Auckland Patients Group (APG) is renewing its call for an amnesty for compassionate providers, carers and their patients. The request seeks to include registered herbal practitioners as the demand for medicinal cannabis products increases. The call is strongly supported by the New Zealand Association of Medical Herbalists (NZAMH).

It follows confirmation last week that the referendum on recreational cannabis use for adults narrowly failed. This week, New Zealand’s first medicinal cannabis summit, MedCan 2020, took place in Auckland, with locally made products expected to be available for patients, via prescription, from next year. However, APG says this transition period could take up to two to four years as seen in the UK and Australia.

“Pharmaceutical cannabis products should not be the only access pathway for patients and to date the herbal model with trained practitioners has not been identified,” says Erin Hudson, medical herbalist and spokesperson for Auckland Patients Group. “An amnesty would provide a safer environment for the patient and their supporters including medical herbalists, thereby reducing the risk to vulnerable patients,” she says.

Many patients, with a wide range of serious health issues, benefit from the use of non-pharmaceutical cannabis products. Pharmaceutical medicinal cannabis is expensive and access is limited which makes an amnesty crucial during this transition.

NZAMH supports this stance and says they will continue to advocate for a more appropriate long-term prescribing system to enable improved and legitimate access to medicinal cannabis products for New Zealand patients requiring them.

“Many patients are encountering huge difficulties in accessing legal and efficacious cannabis-based products. Research shows that most medical practitioners feel that they don’t have the education, time, available products, or the product knowledge to feel comfortable prescribing them,” says Mike Eyres, NZAMH spokesperson.

Professional Members of NZAMH, on the other hand, have undergone extensive degree and/or post-graduate level training in herbal medicine. Last year NZAMH formally requested professional prescribing rights for its members to cannabis preparations, as part of the Medicinal Cannabis Scheme, which was declined.

NZAMH continues to assert that its registered members would be ideal cannabis prescribers, working within their scope of practice providing safe and effective medicine for a range of complex health issues. In 2015 NZAMH applied to become a regulated profession under the Health Practitioners Competence Assurance Act, however the Ministry of Health is still assessing this application.

“Given the extensive training many NZAMH members have undertaken, medical herbalists are well placed to offer individualised plant medicine prescribing. Until patients and providers have more practical and legal options, a cannabis prescriber amnesty would make a big difference,” says Mike Eyres.

“The Government have already legislated a compassionate exemption for palliative patients to use non-pharmaceutical cannabis, it’s time to extend this exemption to all patients who choose this medicine and the providers who support them,” says Erin Hudson.

Auckland Patients Group was formed in 2016 to lobby government for an amnesty on all medicinal cannabis patients and their supporters, including carers and green fairies while cannabis law reform in Aotearoa New Zealand was enacted.

--*--

## Work to complete:
In the article on the call for a medicinal cannabis amnesty, which things does research show most medical practitioners feel they lack to be comfortable prescribing cannabis-based products?

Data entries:
--*--

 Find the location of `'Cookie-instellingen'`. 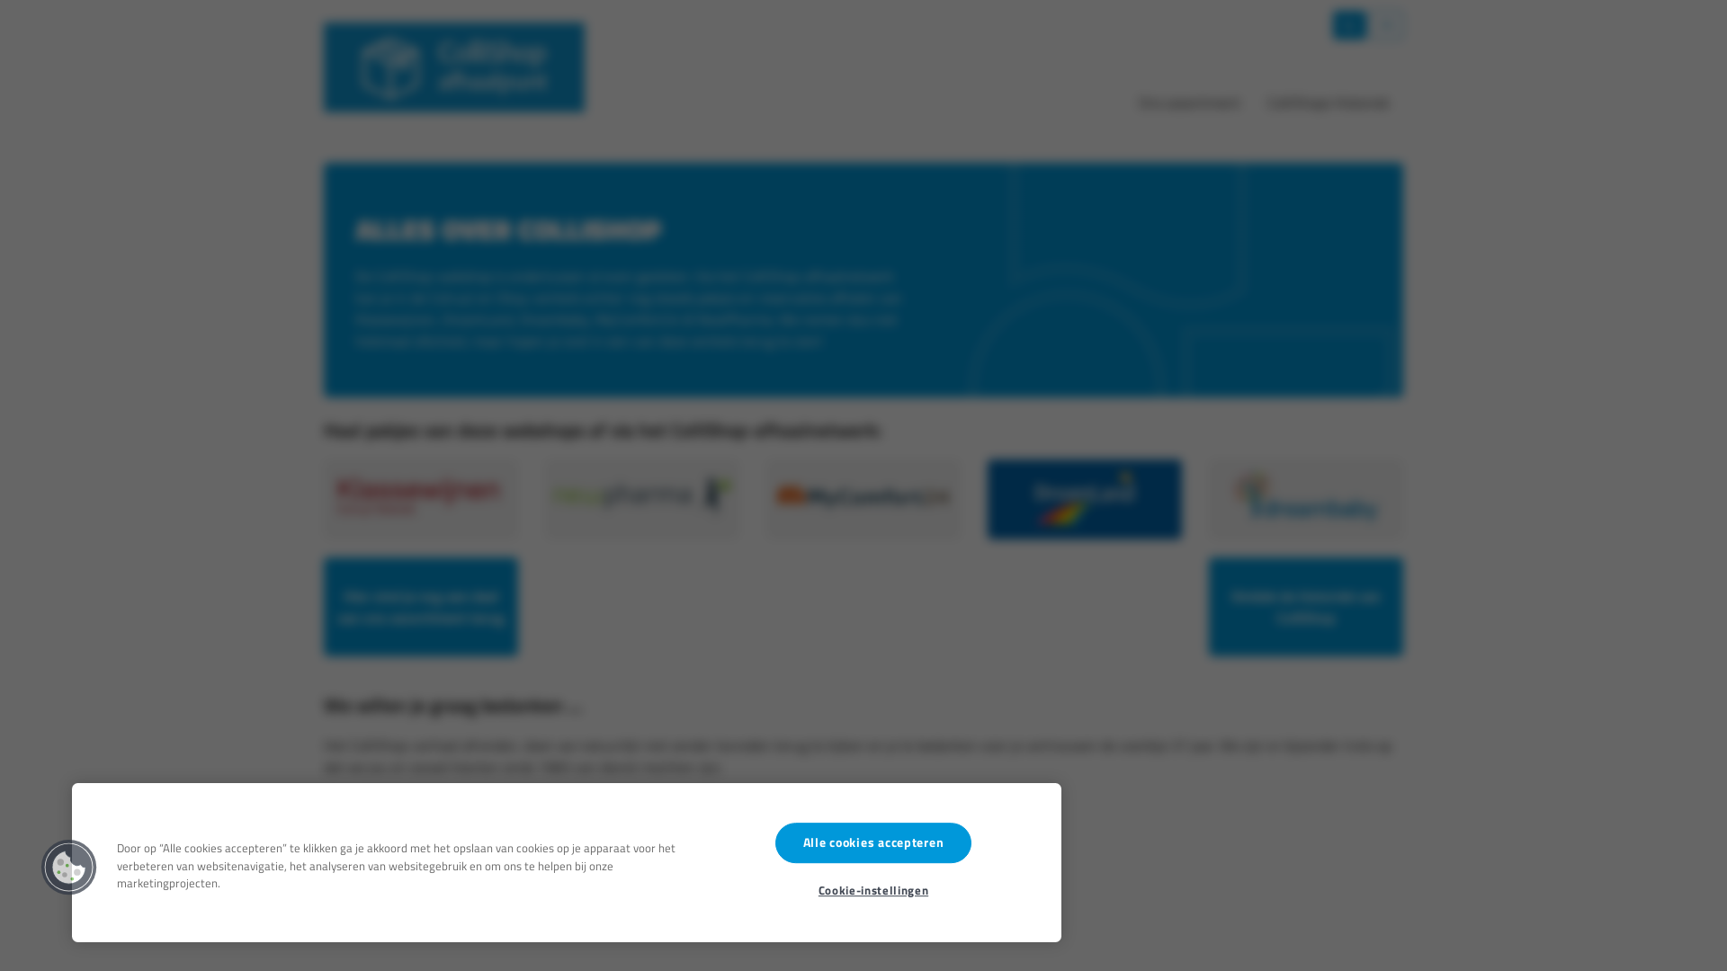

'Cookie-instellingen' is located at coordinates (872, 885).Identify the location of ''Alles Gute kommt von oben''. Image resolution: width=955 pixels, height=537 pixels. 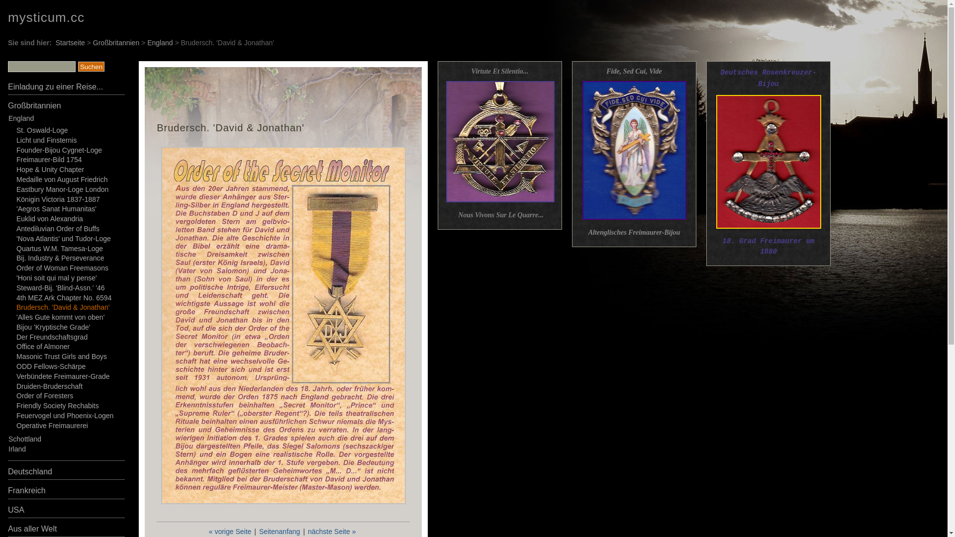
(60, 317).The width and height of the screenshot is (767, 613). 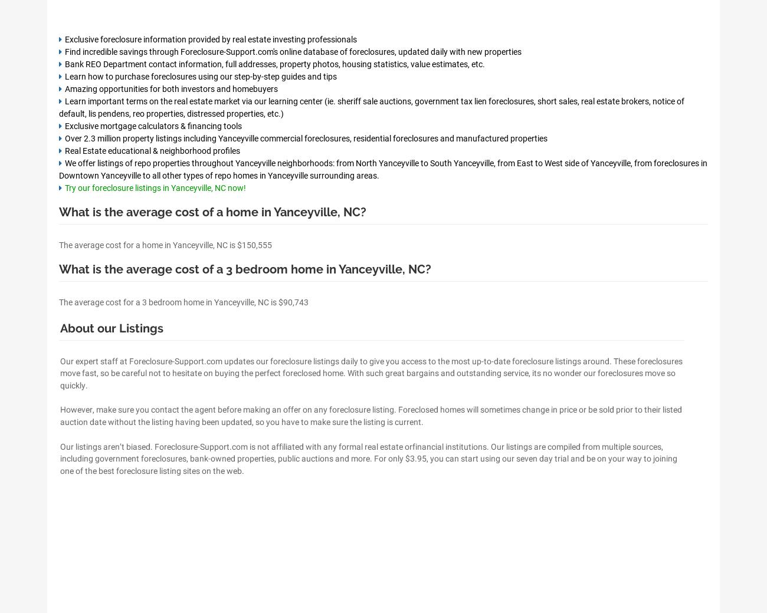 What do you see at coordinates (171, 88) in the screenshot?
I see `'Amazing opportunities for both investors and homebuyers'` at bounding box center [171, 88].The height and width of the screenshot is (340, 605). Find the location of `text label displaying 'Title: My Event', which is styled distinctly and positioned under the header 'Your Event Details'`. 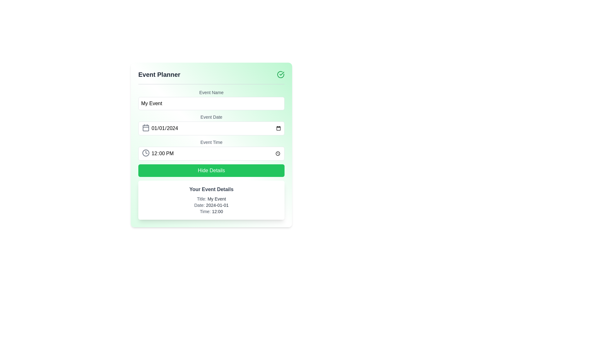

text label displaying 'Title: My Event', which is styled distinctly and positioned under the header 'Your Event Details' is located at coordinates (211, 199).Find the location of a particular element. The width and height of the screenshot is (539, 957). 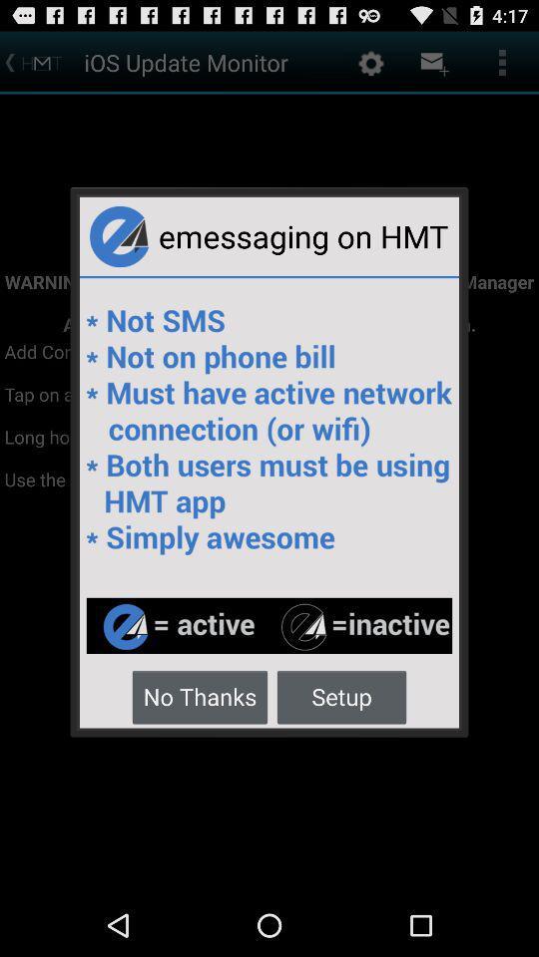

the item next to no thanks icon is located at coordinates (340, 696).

--*--

## Written solution:
- education
- time
- available products
- product knowledge